◆ Pixel coordinate grounding data
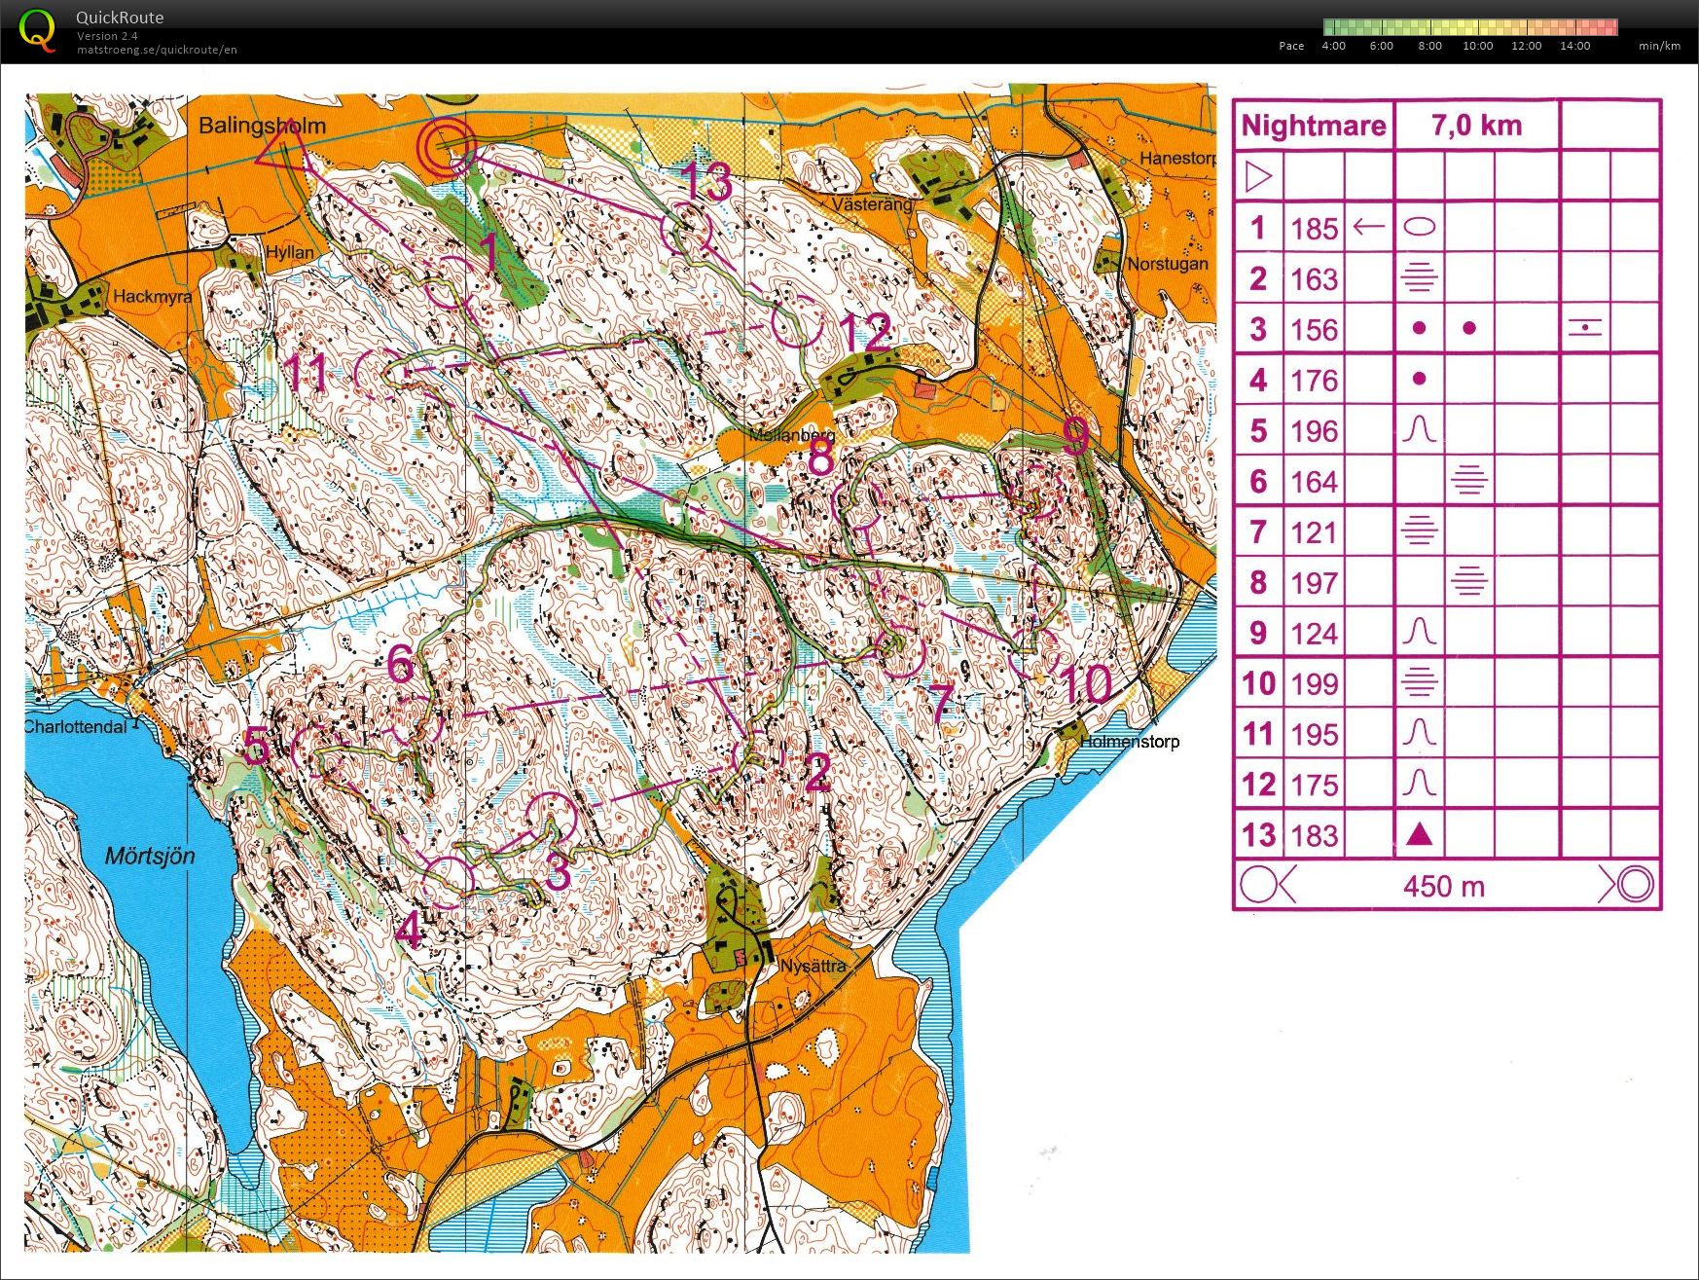Click the oval symbol in control 1 row
Image resolution: width=1699 pixels, height=1280 pixels.
tap(1419, 228)
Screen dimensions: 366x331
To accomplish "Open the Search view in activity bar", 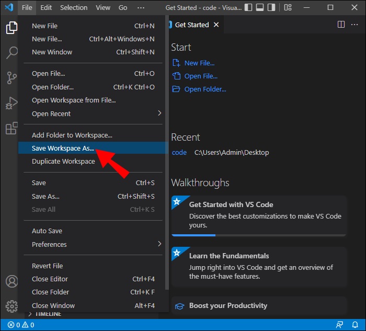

◆ ABOUT THIS EXERCISE
Repeat exactly the lines from the one containing "Screen dimensions: 366x331" to the last line of the records above, including both, and leave out any pictures.

◆ SOLUTION TO THE EXERCISE
Screen dimensions: 366x331
To accomplish "Open the Search view in activity bar", 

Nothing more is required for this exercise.